I’ve observed along my now nearly two-decade career that it takes exponentially more practice and repetition for our athletes with autism to independently master an exercise, meaning they don’t need additional prompting or cuing to complete a press or band row or bear walk to a level of competence. Maybe I’m a wholly ineffective coach, or maybe it’s the underlying neurological, neuro-muscular, and/or gross motor issues. Either one, but it takes longer than for neurotypical individuals.

It appears to be the case that my experience with my athletes is not unique, as evidenced by the feedback, videos, and research performed by our Autism Fitness Certified Pros with their own athletes. If this is true, there’s certainly a case against unnecessary (misspelled twice) variety in programming for the ASD populaton. It detracts from mastering the skills we deemed important. Again, someone’s face isn’t going to fall off from doing 14 different exercises during a session, but it is likely to impede mastery given there’s less practice with each movement.

Execution is the art/practice of coaching. And using the term “art” in a sentence with “coaching” reads as pretentious and I don’t care and I welcome the rebuttal (misspelled five times) to it. These skills require experience. When you know what you’re looking at, you know that you know because you’ve seen it before enough times to identify it. Like a botanist (misspelled thrice) who knows the other strains of “poison” that aren’t ivy. They’ve been there, seen that. avoided ankle contact with that.

Suffice to say there are no “bad” exercises but there are some that will be an almost automatic contraindication for certain populations. In Applied Behavior Analysis (ABA) we have the practice of anticipatory prompting, which is essentially moving in and providing additional guidance or cuing for an individual who is more-than-likely to err on a particular step of a task. We’ve developed an enhanced sense of the probable outcome. So we provide a bridge to success.

What’s important here (I’m also trying to figure out what’s not important here), but what’s important here is that the athlete needs to know practically none of this but the instructor/coach needs to know everything. That’s variables 1, 2, and 3 working in conjunction. Intention. Exercise Selection. Programming.

This is not an argument on behalf of absolute perfection (congrats, does not exist in fitness/exercise), or such exacting standards that they are unrealistic, unattainable, or prohibitive within a reasonable amount of time with an appropriate amount of education and practice (and more education and more practice).

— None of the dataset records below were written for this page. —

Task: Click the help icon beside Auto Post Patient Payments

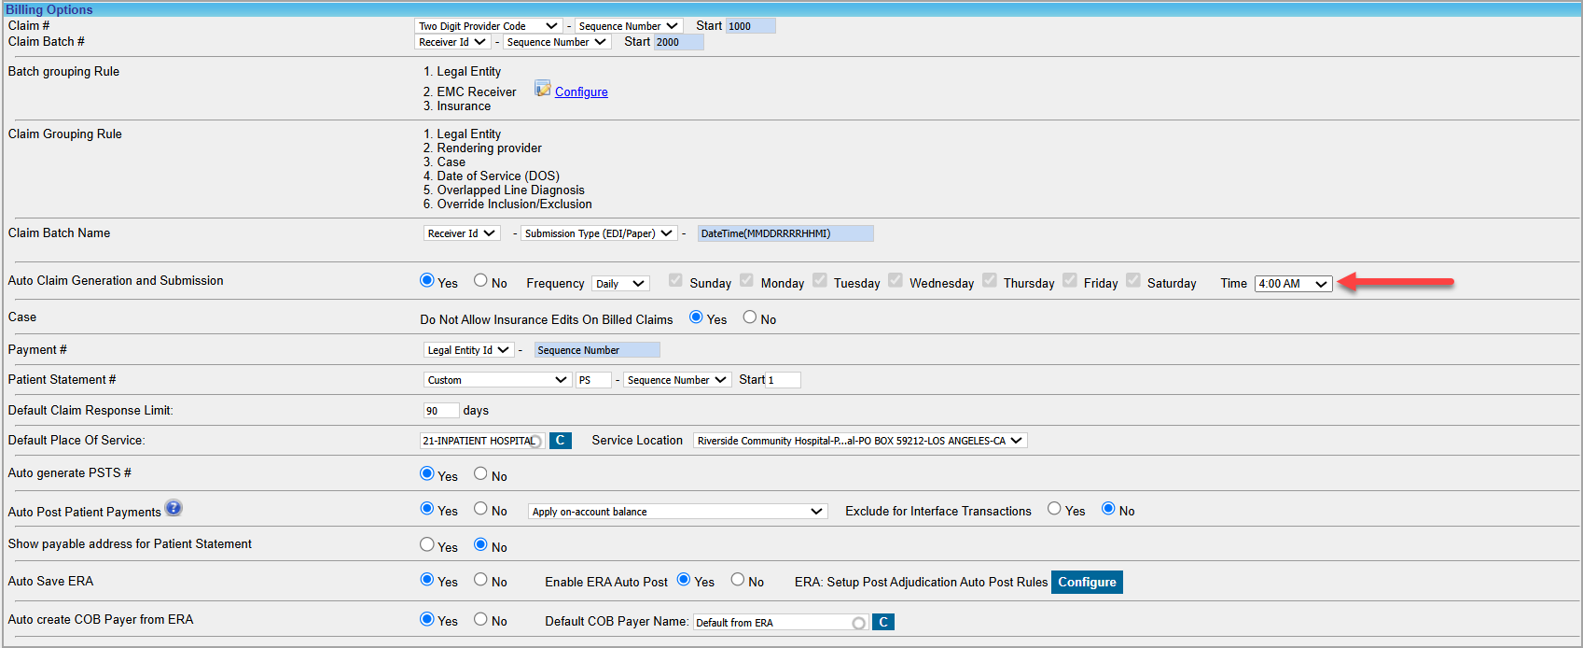Action: 174,508
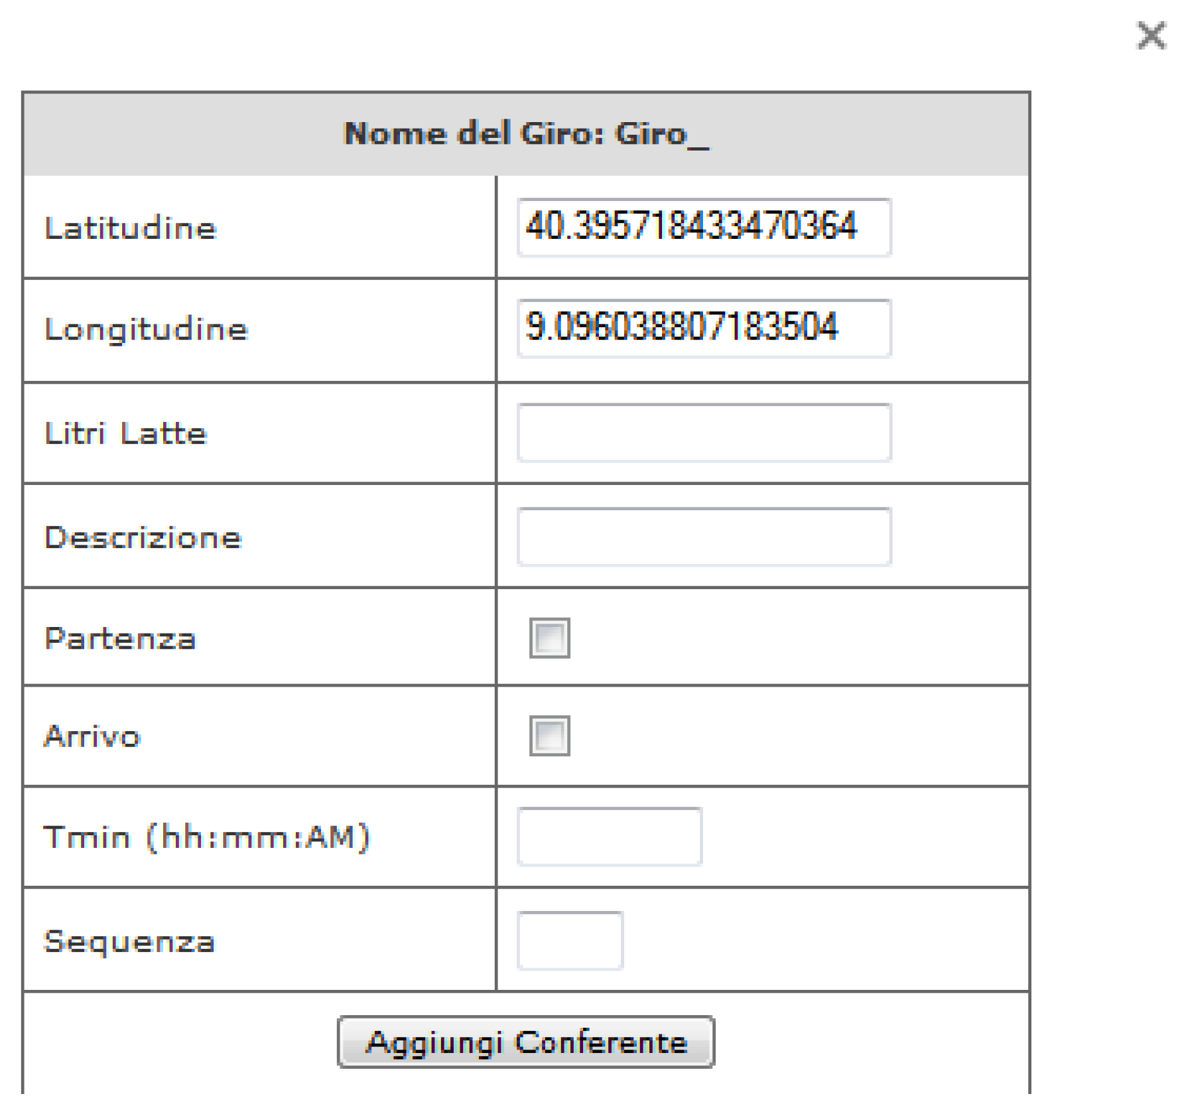Click the Sequenza label text

pyautogui.click(x=129, y=941)
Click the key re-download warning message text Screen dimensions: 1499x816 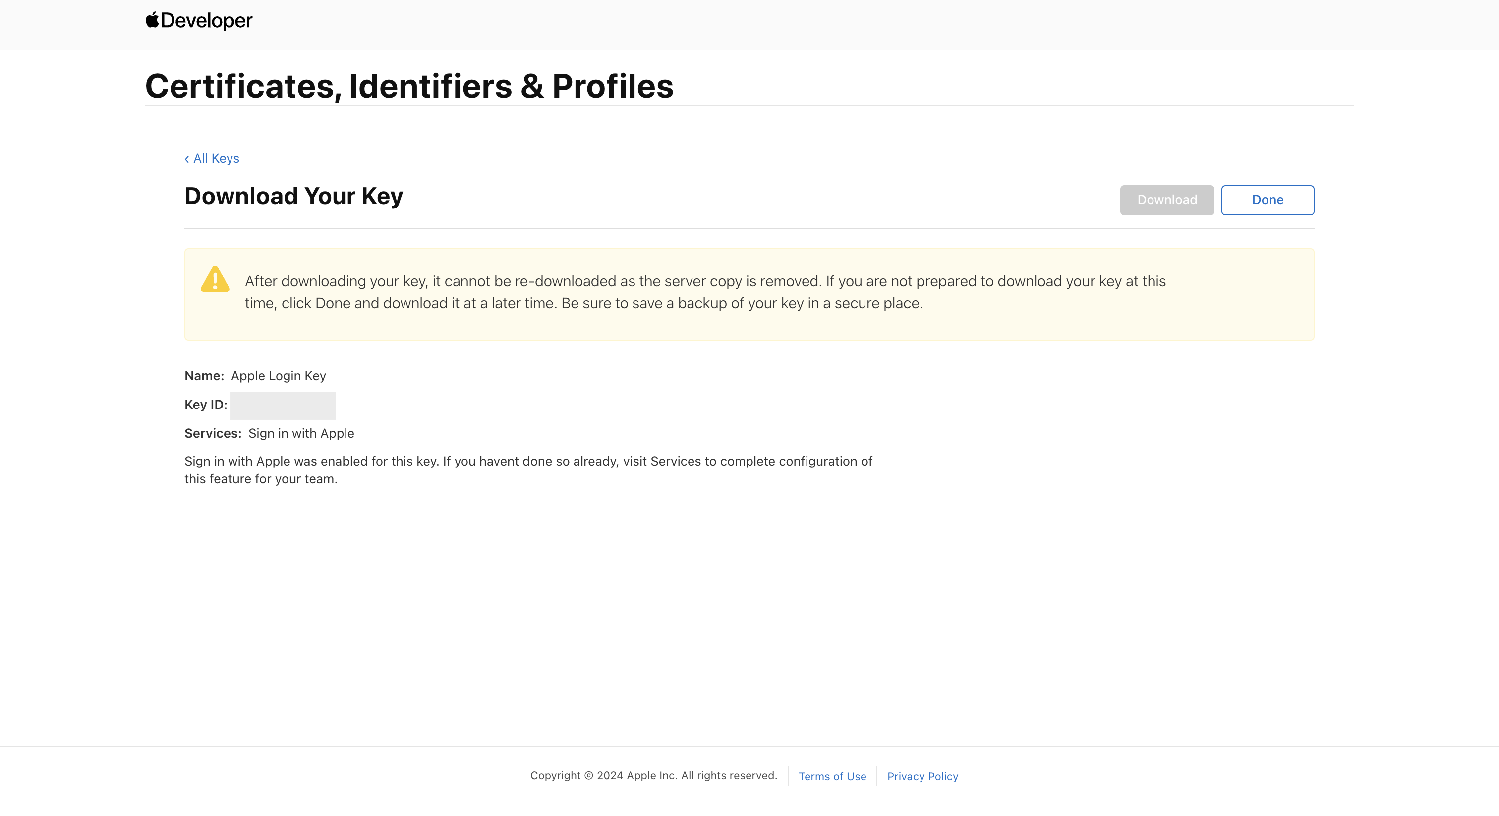click(x=705, y=292)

In fact, too strict a standard does a disservice to those who are just starting to learn about and coach fitness programs for the ASD population, particularly parents and family members who do not have a background in exercise or fitness. This is exercise, not pharmacology. Our “exacting” standards can be less exact, save we take ourselves so seriously that we start wearing lab coats (though if it’s neon green I’m totally down).

A useful, practical standard serves as an invitation with a + 1; there are rules and particulars. Wear pants and don’t bring three extra friends. Teach forward hurdle steps before progressing to lateral steps. Nix a heavy carry when form starts breaking down. Don’t do that dumbbell press from the floor that seems to be all the rage in special needs fitness programs right now unless your athlete has a particular need for a reduced range of motion and additional focusing on the triceps.

Knowing why you’re doing what you’re doing is the intersection of the three variables, the middle of the Venn diagram.